BRUXELLES, 1 déc 2008 (AFP). L’Italie n’est toujours pas en mesure de donner son accord au plan de lutte européen contre le réchauffement climatique et mettra son veto, si nécessaire, a affirmé lundi le ministre italien chargé des politiques communautaires Andrea Ronchi.
« Si le +plan climat+ passe tel quel, il entraînera une augmentation de 17% des factures d’électricité pour chaque Italien », a-t-il expliqué au cours d’un point de presse à Bruxelles, alors que la conférence des Nations unies sur le climat s’est ouverte le même jour à Poznan, en Pologne.
« Nous considérons que ce plan est une erreur. Tel quel, il pénalise notre industrie, augmente les coûts pour les citoyens, menace les emploi et appauvrit l’Italie », a-t-il ajouté.
« Il faut trouver un accord équitable. Dans le cas contraire, l’hypothèse du veto demeure », a-t-il averti.
Le chef du gouvernement italien Silvio Berlusconi et son homologue polonais Donald Tusk ont obtenu un droit de regard sur la version définitive du plan climat qui, pour être adoptée, nécessitera l’unanimité des 27 au sommet des 11 et 12 décembre à Bruxelles.
Les Européens se sont engagés en mars 2007 sur un triple objectif pour 2020: réduire de 20% leurs émissions de gaz à effet de serre par rapport à leurs niveaux de 1990, porter la part des énergies renouvelables à 20% de la consommation et réaliser 20% d’économies d’énergie.
La bataille se livre sur les instruments proposés pour « inciter » les industriels les plus polluants à remplir leurs obligations, notamment l’idée de faire payer chaque tonne de CO2 émise à partir de 2013. Une mesure délicate à faire accepter en pleine crise économique.

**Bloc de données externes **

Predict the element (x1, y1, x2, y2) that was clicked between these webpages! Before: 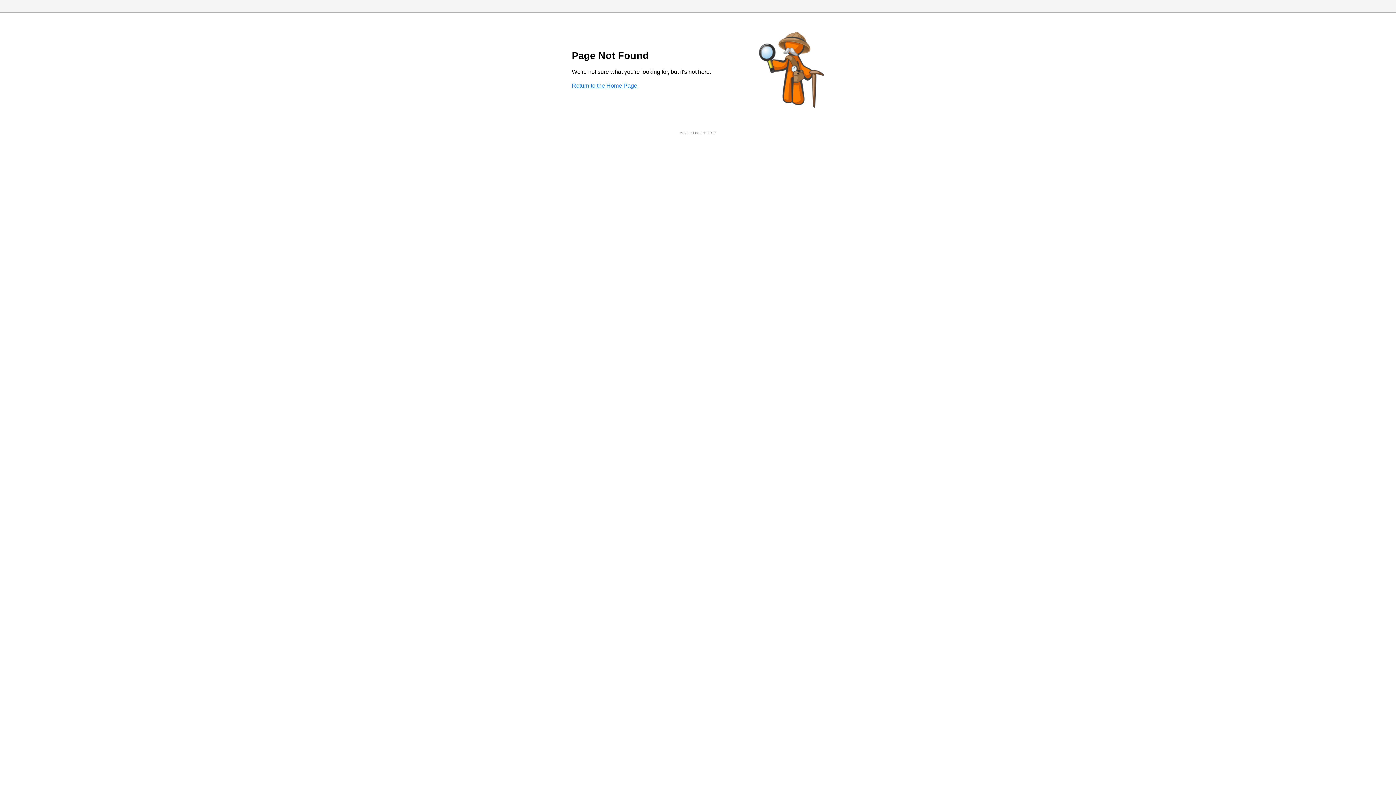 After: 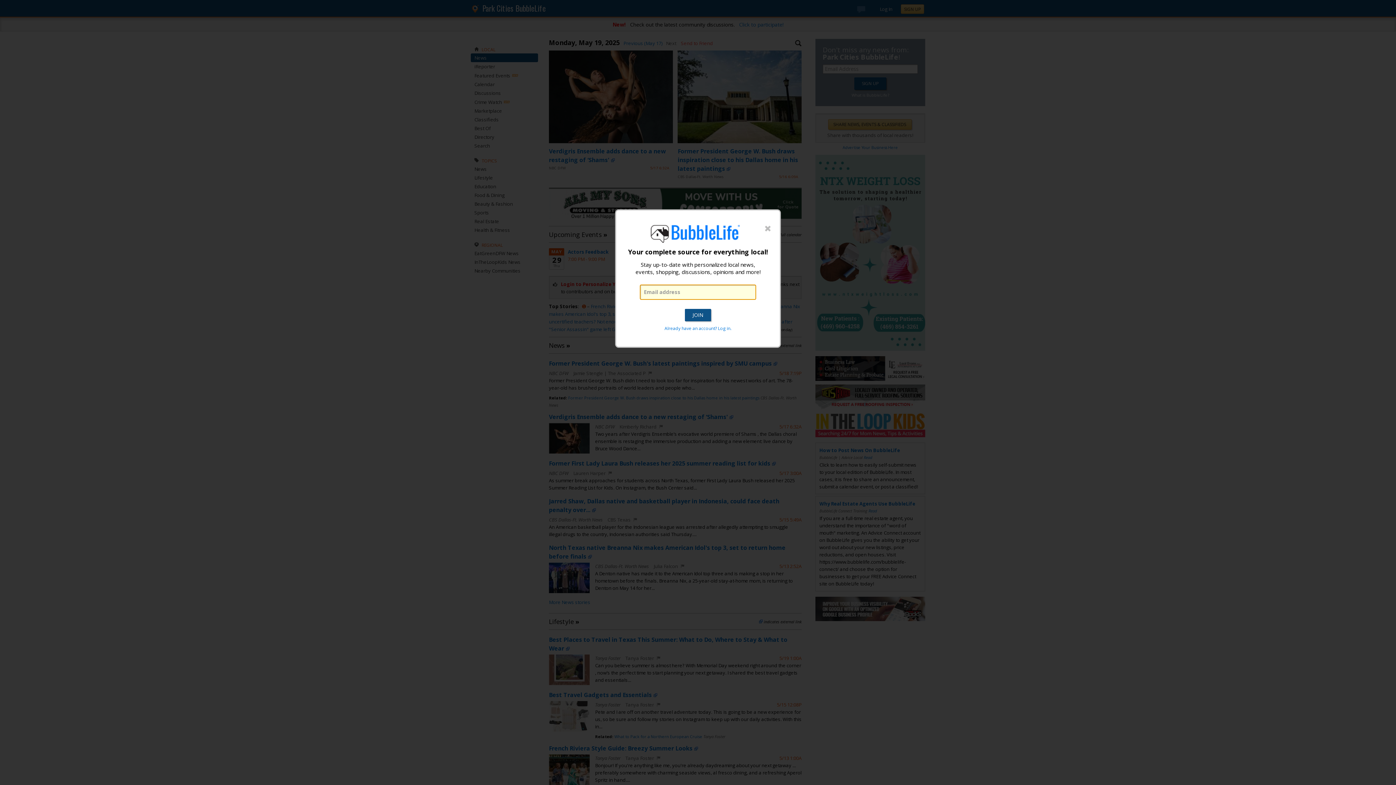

« Nous notons avec satisfaction que nous ne sommes pas seuls » à émettre des réserves sur cette proposition, a souligné le ministre italien.

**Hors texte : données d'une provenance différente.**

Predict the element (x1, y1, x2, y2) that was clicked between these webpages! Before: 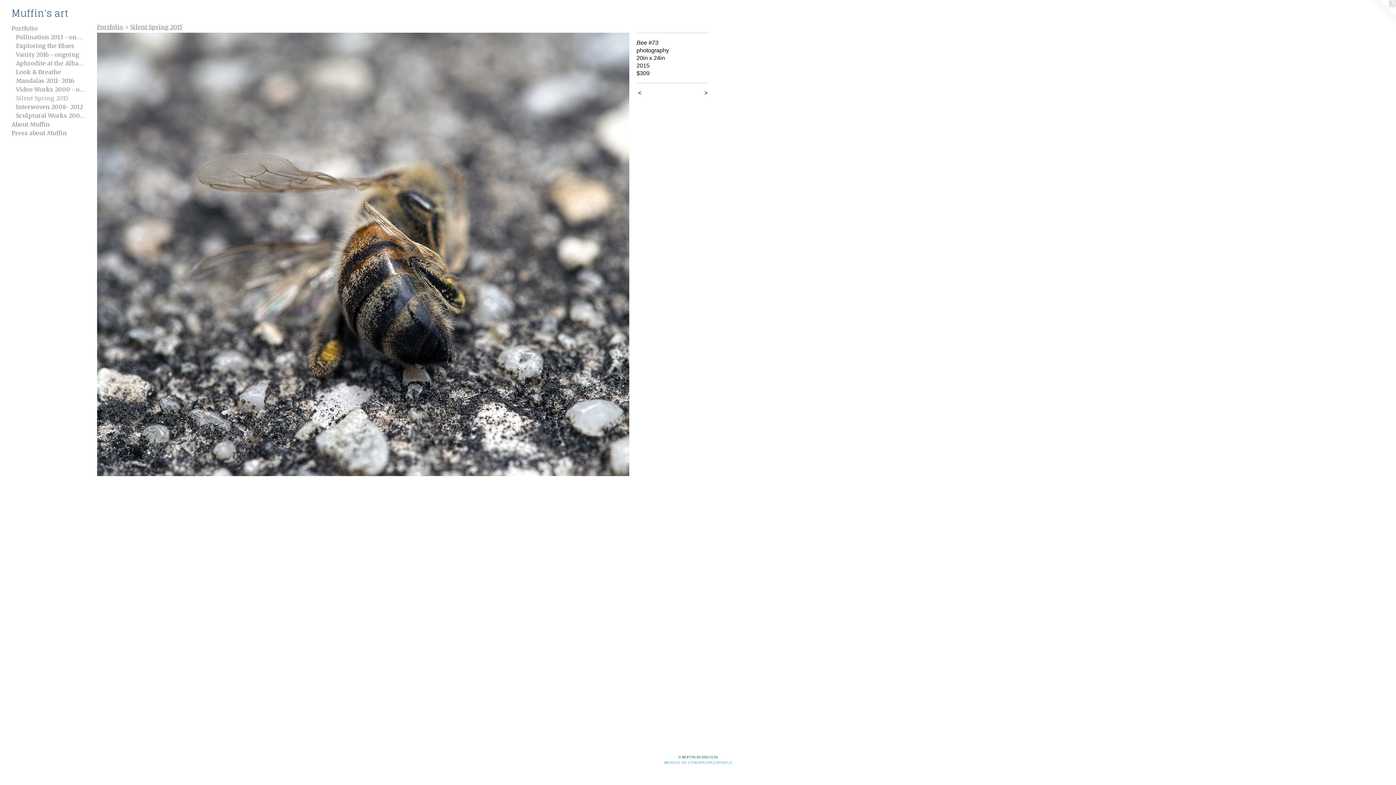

M. Ronchi a exprimé l’espoir que les négociations en cours permettraient de trouver des solutions acceptables.
« Il y a des pas en avant et nous travaillons pour éviter que l’Europe ne se divise », a-t-il assuré.

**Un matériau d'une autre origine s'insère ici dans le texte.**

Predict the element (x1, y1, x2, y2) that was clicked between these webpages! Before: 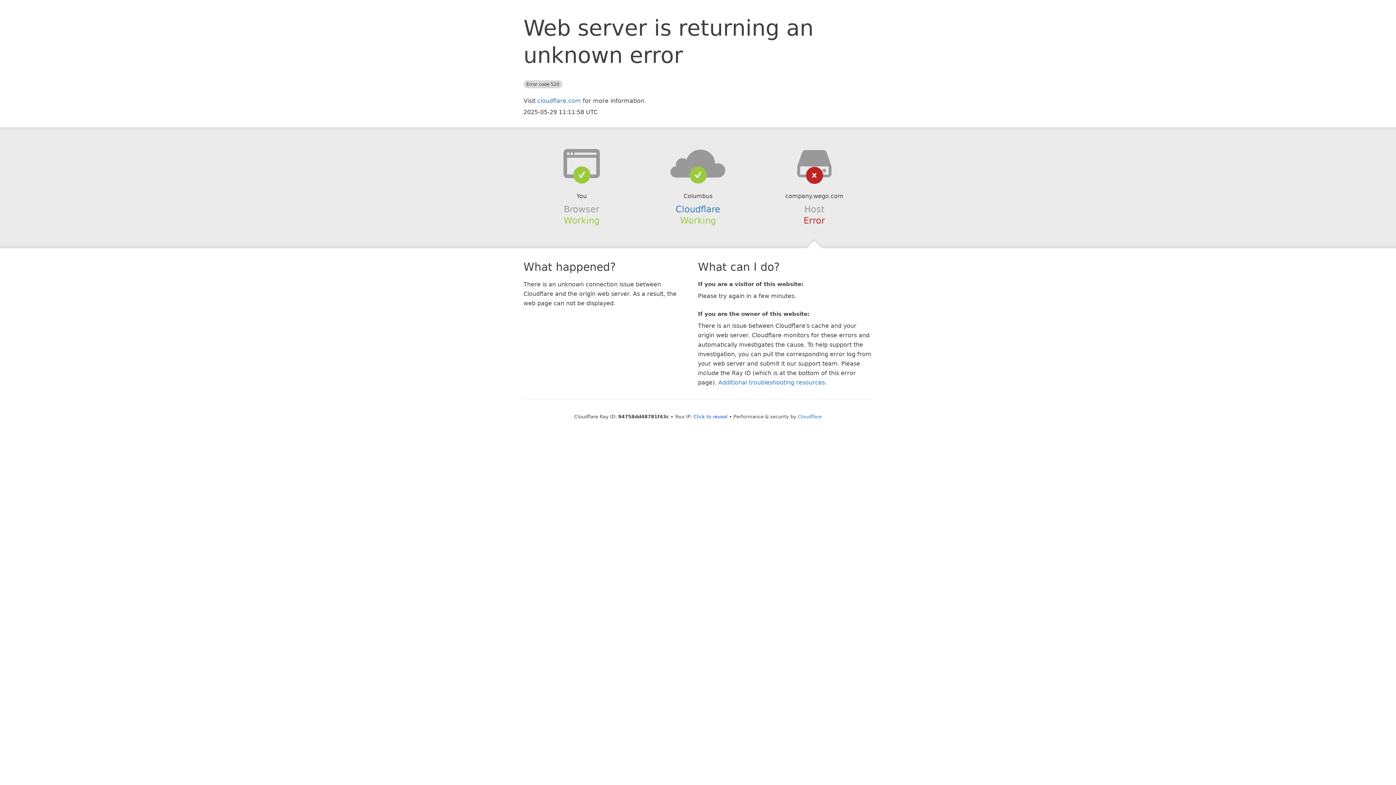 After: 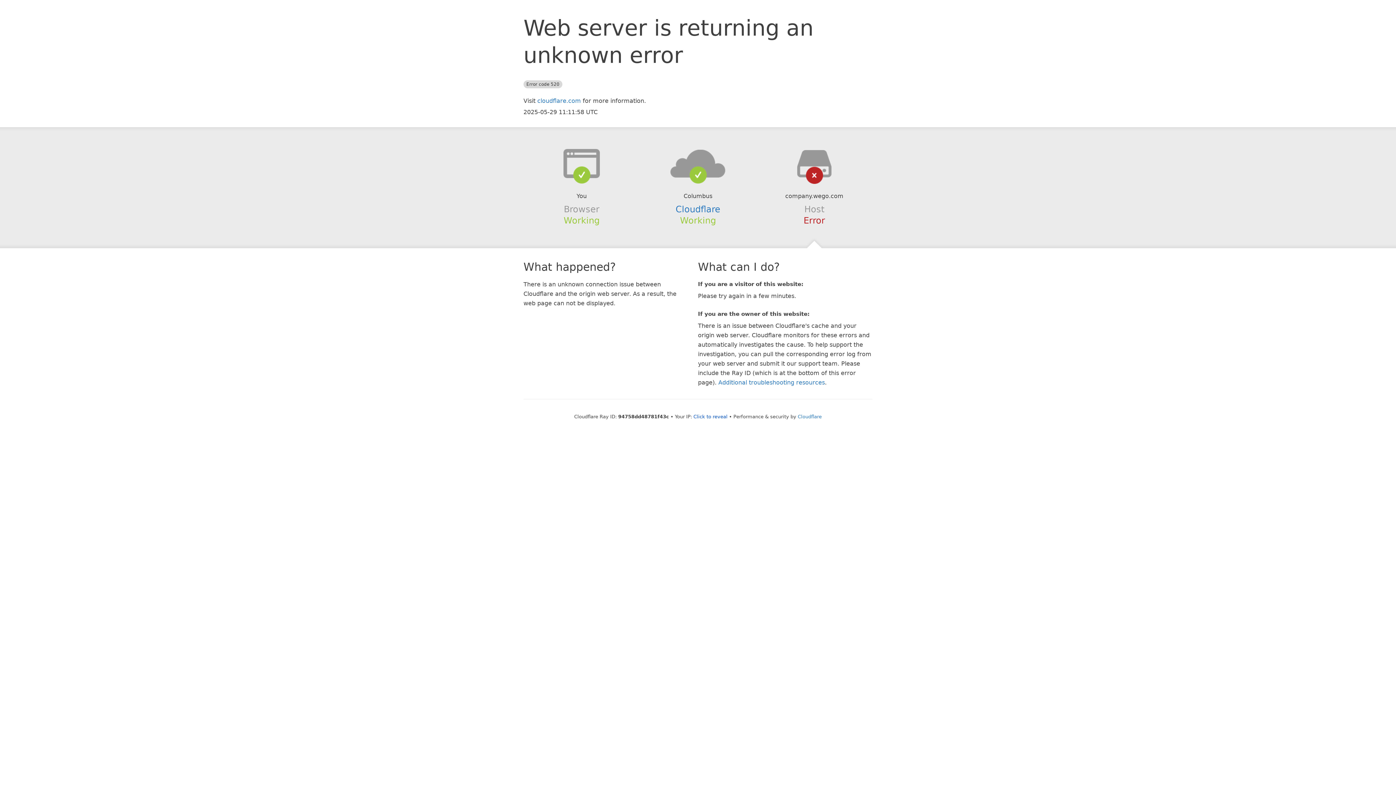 Action: bbox: (639, 148, 756, 178)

« Les efforts de l’Italie portent sur deux dossiers: le plan climat et le CO2 des voitures », un projet visant à réduire les émissions des voitures neuves en Europe, a-t-il indiqué.
Interrogé ensuite par l’AFP, M. Ronchi a précisé que l’Italie n’était « pas satisfaite » du compromis en discussion sur les obligations imposées aux constructeurs d’automobiles. Elle rejette les propositions « très pénalisantes » concernant des pénalités prévues pour sanctionner les petits dépassements –inférieur à 3 gramme de CO2 par kilomètre– de l’objectif de réduction fixé.
Andrea Ronchi a par ailleurs déploré l’absence d’unité au sein de l’Union européenne alors que se multiplient les situations de crise.
« (Le Britannique Gordon) Brown va d’un côté, (la chancelière allemande Angela) Merkel d’un autre, (le chef de l’Etat français Nicolas) Sarkozy va de son côté et (le chef du gouvernement espagnol Jose Luis) Zapatero du sien », a-t-il commenté.
« C’est un problème à un moment où l’Union européenne va être de plus en plus appelée à parler d’une seule voix », a-t-il affirmé.